Salad season is my favourite time of the year. Mine starts out with the early lettuces and spinach and keeps right on through till the last chard and arugula have been eaten in the fall.

Here are some good bets for growing your best salads ever.


One of the easiest ways for an urban gardener to grow fresh salads is to plant mesclun, a mix of various lettuces, greens and herbs. This is easily grown in containers if you don’t have the room for narrow rows. I plant several long planting boxes with mesclun seed mix.

Mesclun is good because it keeps producing for a long while after you begin harvesting. After your planter of mesclun is leafy and ready to eat, just cut some into a bowl with scissors, water thoroughly and let it grow for a few more days. You’ll be able to get several cuttings from each planter of mesclun.

Another good choice for salad greens is to grow a long season lettuce. Many lettuces do well early in the season but bolt quickly in the heat of summer. Finding a long season lettuce allows the gardener to keep on harvesting lettuce even in August. When planting lettuce, make sure to plant a new row or planter weekly in order to have a continuous supply once it’s ready to eat.

More Good Veggies

In my lettuce planters, I always plant radishes and carrots as well. They don’t take up much room when they are small and can replace the lettuce once it is spent, so my planting space isn’t going to waste. Also, however, the thinnings from the new seedlings make an excellent addition to any salad. Other vegetables which are good to eat when being thinned are spinach, chard, kale and beets.

Baby vegetables can be another nice addition to a summer salad. Try adding in a few very tiny new zucchini. Cabbages picked and eaten when they are the size of tennis balls are very tender and tasty, and baby beets are absolutely delicious.

Dress It Up

My favorite salad dressing recipe was given to me by a gardening friend from the West Coast. Like mine, her salads start out being fairly basic in spring and by summer’s end have evolved into glorious medleys of fruit, veggies and greens, seeds, and just about anything else the fridge can offer, turning a salad into a meal.

The one constant I have in my salad bowl is this dressing, and my guests always ask for the recipe. Try it on your next bowl of home-grown salad, it might become your own favorite, too.

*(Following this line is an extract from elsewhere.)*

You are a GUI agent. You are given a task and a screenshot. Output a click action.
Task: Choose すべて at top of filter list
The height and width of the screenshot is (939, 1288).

  • 4 tablespoons good quality olive oil
  • 3 tablespoons red wine vinegar
  • 1 clove fresh crushed garlic
  • 1/2 teaspoon good mustard (I use a Dijon horseradish mustard)
  • 1 dash soy sauce
  • 1 tablespoon fresh chopped herbs- summer savoury, oregano or thyme are especially good
  • 1 tablespoon fresh dill
  • fresh ground pepper

3 Responses to “Salad Time”

  1. Michael Nolan Says:

    Yay for salad greens that have nothing to do with the anemic and tasteless iceberg crud!

  2. Dani in NC Says:

    I harvested my first lettuce ever this morning! My husband was unimpressed but it excited me :-). I only got enough to put on my sandwich but it made me happy. I definitely need to find some more planters so I can plant some more.